The Effects of Trans-Theoretical Model and Fear of Dental Care on Dental Cleaning Behavior among Students

Authors

1 Assistant Professor, Endometriosis Research Center, Iran University of Medical Sciences (IUMS), Tehran, Iran.

2 Professor, Department of General Education, College of Education and Languages, Lebanese French University, Erbil, Kurdistan, Iraq.

3 Assistant Professor, Nursing and Midwifery Care Research Center, School of Nursing and Midwifery, Tehran University of Medical Sciences, Tehran, Iran.

4 Assistant Professor, Social Determinants of Health Research Center, Research Institute for Health Development, Kurdistan University of Medical Sciences, Sanandaj, Iran.

5 Student Research Committee, Kurdistan University of Medical Sciences, Sanandaj, Iran.

6 Assistant Professor, Department of Biostatistics, School of Public Health, Iran University of Medical Sciences, Tehran, Iran.

7 Assistant Professor, Environmental Health Research Center, Kurdistan University of Medical Sciences, Sanandaj, Iran.

8 Professor, School of Health Professions, Zurich University of Applied Sciences, Winterthur, Switzerland.

Abstract

Background: Fear of dental care prevents dental cleaning behavior and increases the prevalence of dental caries.
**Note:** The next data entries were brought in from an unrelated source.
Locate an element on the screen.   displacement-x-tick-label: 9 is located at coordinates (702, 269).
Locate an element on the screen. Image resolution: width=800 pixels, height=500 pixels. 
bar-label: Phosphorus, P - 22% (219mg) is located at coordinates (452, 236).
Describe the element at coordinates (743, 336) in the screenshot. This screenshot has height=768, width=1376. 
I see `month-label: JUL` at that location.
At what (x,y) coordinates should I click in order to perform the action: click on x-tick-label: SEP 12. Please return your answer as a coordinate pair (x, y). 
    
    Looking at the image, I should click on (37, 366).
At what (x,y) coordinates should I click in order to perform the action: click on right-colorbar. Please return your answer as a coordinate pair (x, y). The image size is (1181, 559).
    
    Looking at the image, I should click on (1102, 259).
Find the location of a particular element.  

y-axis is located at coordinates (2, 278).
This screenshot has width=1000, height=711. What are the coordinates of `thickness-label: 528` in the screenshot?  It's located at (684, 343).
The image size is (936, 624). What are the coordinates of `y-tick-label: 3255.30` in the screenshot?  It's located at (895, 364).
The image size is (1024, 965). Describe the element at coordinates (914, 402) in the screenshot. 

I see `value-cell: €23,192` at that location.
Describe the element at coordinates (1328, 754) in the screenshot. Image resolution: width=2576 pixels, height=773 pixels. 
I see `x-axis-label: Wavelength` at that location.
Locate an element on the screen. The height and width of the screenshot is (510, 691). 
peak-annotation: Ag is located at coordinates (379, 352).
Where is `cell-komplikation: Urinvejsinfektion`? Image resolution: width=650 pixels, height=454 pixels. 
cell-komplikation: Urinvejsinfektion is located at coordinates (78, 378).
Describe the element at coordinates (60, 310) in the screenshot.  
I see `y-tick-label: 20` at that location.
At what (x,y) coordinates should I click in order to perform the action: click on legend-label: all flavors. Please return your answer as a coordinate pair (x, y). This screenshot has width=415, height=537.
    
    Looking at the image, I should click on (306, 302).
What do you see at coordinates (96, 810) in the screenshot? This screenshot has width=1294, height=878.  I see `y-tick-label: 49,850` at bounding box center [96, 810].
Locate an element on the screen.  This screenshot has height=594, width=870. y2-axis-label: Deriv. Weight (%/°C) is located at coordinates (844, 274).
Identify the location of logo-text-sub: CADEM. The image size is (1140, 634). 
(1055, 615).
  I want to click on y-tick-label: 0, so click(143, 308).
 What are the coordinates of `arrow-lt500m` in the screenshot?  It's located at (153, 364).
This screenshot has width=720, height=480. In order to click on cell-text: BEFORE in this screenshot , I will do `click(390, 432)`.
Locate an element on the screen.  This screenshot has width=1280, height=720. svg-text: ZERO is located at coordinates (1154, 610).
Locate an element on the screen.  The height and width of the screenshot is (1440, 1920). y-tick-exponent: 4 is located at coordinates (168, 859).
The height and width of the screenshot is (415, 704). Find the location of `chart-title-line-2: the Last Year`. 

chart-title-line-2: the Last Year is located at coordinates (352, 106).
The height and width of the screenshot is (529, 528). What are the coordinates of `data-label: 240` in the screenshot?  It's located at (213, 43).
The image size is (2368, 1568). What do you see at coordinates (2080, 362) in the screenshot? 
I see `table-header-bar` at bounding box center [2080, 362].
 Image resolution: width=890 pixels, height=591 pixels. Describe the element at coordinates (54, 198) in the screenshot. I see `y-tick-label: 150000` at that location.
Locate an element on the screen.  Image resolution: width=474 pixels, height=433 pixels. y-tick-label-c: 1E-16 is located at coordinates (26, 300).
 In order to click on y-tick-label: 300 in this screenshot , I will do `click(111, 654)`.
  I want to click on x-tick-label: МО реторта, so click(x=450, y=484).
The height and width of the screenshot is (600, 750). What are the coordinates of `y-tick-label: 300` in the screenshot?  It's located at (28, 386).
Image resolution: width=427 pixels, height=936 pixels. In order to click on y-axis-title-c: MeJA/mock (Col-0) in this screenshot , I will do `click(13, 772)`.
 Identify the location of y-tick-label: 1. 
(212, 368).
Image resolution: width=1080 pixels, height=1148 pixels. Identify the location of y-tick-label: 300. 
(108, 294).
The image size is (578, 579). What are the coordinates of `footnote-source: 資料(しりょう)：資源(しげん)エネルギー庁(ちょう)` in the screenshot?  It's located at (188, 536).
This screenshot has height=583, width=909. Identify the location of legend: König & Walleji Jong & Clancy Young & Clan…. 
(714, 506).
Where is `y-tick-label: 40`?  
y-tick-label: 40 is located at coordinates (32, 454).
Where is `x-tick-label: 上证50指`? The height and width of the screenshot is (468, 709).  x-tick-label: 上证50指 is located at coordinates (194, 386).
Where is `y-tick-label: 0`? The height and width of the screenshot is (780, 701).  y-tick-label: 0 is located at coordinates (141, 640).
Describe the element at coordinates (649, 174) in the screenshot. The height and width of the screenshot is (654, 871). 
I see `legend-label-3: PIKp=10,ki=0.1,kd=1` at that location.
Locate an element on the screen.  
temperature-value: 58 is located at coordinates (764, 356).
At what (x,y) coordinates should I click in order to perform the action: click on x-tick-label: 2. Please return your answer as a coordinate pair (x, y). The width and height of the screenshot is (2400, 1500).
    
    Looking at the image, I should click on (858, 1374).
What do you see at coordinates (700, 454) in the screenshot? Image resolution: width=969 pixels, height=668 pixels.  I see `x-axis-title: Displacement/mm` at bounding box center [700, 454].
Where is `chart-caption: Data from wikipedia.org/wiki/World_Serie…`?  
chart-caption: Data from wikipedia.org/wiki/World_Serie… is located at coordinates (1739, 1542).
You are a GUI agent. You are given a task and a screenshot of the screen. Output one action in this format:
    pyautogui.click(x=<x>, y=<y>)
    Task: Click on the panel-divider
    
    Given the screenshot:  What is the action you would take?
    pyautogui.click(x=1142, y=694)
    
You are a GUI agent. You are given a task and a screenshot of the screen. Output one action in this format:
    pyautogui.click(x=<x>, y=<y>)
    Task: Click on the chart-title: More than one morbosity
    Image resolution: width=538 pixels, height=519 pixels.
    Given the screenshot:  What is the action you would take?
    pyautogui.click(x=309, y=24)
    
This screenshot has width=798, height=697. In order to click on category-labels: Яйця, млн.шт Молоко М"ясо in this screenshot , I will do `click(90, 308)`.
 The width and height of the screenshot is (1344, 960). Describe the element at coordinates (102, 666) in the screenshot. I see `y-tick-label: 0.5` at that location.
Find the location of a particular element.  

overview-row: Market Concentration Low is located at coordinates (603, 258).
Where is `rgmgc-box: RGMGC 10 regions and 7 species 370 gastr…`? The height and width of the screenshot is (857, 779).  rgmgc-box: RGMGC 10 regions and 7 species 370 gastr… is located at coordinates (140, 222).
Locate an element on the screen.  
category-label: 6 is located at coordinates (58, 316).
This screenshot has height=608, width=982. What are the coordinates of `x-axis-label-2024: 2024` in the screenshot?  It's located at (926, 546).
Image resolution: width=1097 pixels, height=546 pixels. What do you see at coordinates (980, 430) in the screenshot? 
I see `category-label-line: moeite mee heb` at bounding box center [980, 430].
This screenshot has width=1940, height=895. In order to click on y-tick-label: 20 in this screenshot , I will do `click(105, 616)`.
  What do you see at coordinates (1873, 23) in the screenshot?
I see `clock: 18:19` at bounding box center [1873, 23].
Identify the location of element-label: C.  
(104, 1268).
This study was conducted to determine the effect of Trans-Theoretical Model constructs and fear of dental care on the dental cleaning behavior of students.
Materials and Methods: This cross-sectional study was carried out in Sanandaj city, Iran, in 2017. Using multi-stage sampling, 1,344 male and female students were included in the study. They completed a self-report questionnaire, including demographic information, Trans-Theoretical Model constructs and fear of dental care. Data were analyzed using SPSS software (version 22.0).
Results: A total of 1,344 male and female students with a mean age of 15.22±2.64 years participated in the study; from the perspective of students, dental caries (88.4%) was the most frequent illness and tongue inflammation (0.6%) was the least frequent disease.Overall, 32.9% of the students used no tools for cleaning their teeth. Fear of dental care and perceived barriers were reduced significantly during the stages of dental cleaning behavior (p<0.05) and perceived self-efficacy and perceived benefits were significantly increased (p<0.001). The odds of dental cleaning behavior increased with self-efficacy (OR=1.34, 95%CI=1.22-1.48, p<0.05), and decreased with fear of dental care (OR=0.90, 95%CI=0.80-0.98, p<0.01).
Conclusion: The findings showed dental cleaning behavior among students was at a low level and various factors such as perceived self-efficacy, benefits and barriers and fear of dental care influenced its performance.